Ich bin gerade umgezogen und in der neuen Wohnung hab ich im Schlafzimmer keine TV-Buchse. Ein Kabel vom Wohnzimmer ziehen möchte ich nicht.
Beim fernseher im Wohnzimmer steht jedoch ein WLAN router.

Nun möchte ich wissen, welches minimal-setup ich benötige, um am Ende über WLAN auf meinem TV im Schlafzimmer das ganze Fernsehprogramm anschauen zu können?
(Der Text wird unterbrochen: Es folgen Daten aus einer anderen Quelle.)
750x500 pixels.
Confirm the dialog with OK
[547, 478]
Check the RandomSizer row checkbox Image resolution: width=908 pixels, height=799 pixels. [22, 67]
Habe schon ziemlich gesucht im Netz aber das meiste bezieht sich auf tv gucken über den Computer, oder schauen von Filmen die auf einem Festplattenrekorder aufgezeichnet wurden.
Ich möchte aber am schluss mit meiner TV fernbedienung (oder einer anderen fernbedienung) am Fernseher das aktuelle Programm gucken können.


Danke für die Tips!


----------



## airliner (23. September 2008)

Ich glaub dafür gab's extra Router, die auch das TV-Signal mit übertragen können.
Empfehelnswert wäre dann aber ein n-Draft-Router, weil der in der Übertragungsgeschwindigkeit wesentlich schneller ist als das g-Draft.

Ich meine das mal bei CT TV gesehen zu haben, weiß aber nicht mehr wann das war.

oder du schaust mal hier: ComputerBase - TV via WLAN

 spuckte das bei der Suche nach "WLAN-Router + TV-Signal übertragen" aus


----------